Cada 8 de octubre, se celebra el Día Mundial de la Dislexia con el objetivo de parar un momento y hacer reflexionar sobre esta dificultad específica de aprendizaje que afecta a un número importante de personas a nivel mundial.
La dislexia tiene un origen neurológico que impacta en la habilidad para leer, escribir y, en algunos casos, para comprender palabras y letras, sin afectar la inteligencia general de quienes la padecen.
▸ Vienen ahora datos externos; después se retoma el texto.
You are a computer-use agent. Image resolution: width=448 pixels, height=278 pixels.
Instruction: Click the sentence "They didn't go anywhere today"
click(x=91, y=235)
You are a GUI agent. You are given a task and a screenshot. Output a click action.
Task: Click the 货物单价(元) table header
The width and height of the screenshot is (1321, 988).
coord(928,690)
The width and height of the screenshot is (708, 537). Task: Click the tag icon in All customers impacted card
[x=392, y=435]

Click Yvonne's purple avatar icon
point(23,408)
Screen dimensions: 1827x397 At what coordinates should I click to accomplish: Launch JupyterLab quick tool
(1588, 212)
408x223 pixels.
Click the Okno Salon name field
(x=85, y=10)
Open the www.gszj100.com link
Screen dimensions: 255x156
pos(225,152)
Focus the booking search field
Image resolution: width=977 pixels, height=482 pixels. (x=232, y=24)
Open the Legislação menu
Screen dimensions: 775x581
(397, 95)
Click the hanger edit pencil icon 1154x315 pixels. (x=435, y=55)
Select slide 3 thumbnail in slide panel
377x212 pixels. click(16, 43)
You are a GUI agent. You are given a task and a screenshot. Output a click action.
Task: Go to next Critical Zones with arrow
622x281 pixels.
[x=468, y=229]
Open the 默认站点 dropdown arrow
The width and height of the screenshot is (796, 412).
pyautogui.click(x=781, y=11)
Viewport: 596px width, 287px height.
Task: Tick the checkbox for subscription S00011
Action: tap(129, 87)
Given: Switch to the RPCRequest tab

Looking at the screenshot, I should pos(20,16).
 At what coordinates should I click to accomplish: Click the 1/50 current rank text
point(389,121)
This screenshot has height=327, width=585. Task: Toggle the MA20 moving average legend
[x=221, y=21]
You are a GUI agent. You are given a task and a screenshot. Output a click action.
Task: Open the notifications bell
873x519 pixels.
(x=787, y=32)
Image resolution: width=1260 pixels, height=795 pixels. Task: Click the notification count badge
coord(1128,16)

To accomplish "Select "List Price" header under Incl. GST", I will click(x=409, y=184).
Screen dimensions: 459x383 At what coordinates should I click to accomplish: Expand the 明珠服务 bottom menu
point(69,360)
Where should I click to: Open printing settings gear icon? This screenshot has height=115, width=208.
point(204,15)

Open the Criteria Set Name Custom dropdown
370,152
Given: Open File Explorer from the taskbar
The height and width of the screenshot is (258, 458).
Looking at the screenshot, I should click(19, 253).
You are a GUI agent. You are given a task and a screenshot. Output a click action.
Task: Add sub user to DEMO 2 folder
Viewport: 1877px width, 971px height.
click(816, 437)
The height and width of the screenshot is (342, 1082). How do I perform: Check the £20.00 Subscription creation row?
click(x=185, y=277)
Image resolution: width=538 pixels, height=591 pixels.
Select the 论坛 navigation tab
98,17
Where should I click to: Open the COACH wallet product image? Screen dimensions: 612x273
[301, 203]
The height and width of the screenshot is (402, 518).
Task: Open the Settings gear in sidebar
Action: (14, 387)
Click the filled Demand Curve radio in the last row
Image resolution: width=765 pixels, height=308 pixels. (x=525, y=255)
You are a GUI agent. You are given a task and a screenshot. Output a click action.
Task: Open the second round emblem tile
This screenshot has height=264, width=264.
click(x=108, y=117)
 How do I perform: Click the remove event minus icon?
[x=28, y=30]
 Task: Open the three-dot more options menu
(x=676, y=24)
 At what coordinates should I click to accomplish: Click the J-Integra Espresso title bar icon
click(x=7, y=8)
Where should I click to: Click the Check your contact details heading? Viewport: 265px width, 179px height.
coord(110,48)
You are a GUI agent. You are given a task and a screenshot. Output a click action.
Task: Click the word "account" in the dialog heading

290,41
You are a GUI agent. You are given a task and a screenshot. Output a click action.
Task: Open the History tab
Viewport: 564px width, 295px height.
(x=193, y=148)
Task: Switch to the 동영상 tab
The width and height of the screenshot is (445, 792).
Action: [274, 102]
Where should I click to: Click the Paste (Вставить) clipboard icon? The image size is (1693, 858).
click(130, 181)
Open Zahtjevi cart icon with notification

Es una condición que no desaparece al crecer, pero hay apoyos, enfoques de enseñanza y estrategias para ayudar a los niños a manejar sus desafíos y salir adelante en la escuela y en la vida posteriormente.
Hoy hemos reflexionado en el colegio, con alumnos de 2º, 3º y 5º de educación primaria, a través de un pequeño taller en los que han aprendido que todos somos diferentes y que cada uno tenemos fortalezas y dificultades. Han conocido las que tienen que enfrentar, día a día, los compañeros que tienen esa condición y lo han experimentado a través de situaciones prácticas. Han sido conscientes también que estos compañeros pueden tener habilidades muy positivas incluso llegar a BRILLAR como cualquier otro y han conocido personajes famosos que tenían dislexia.
Han aprendido lo importante que es llevar a cabo ciertas estrategias en clase que les hagan tener las mismas oportunidades que los demás.
Por último han intentado ponerse en su lugar y reflexionar sobre lo importante que es la empatía con cualquier compañero que lo pueda pasar mal ante diferentes retos y han escrito un mensaje de ánimo y comprensión, algunos de los cuales han quedado plasmados en estrellas que han sido puestas en el mural hecho a tal fin en el colegio.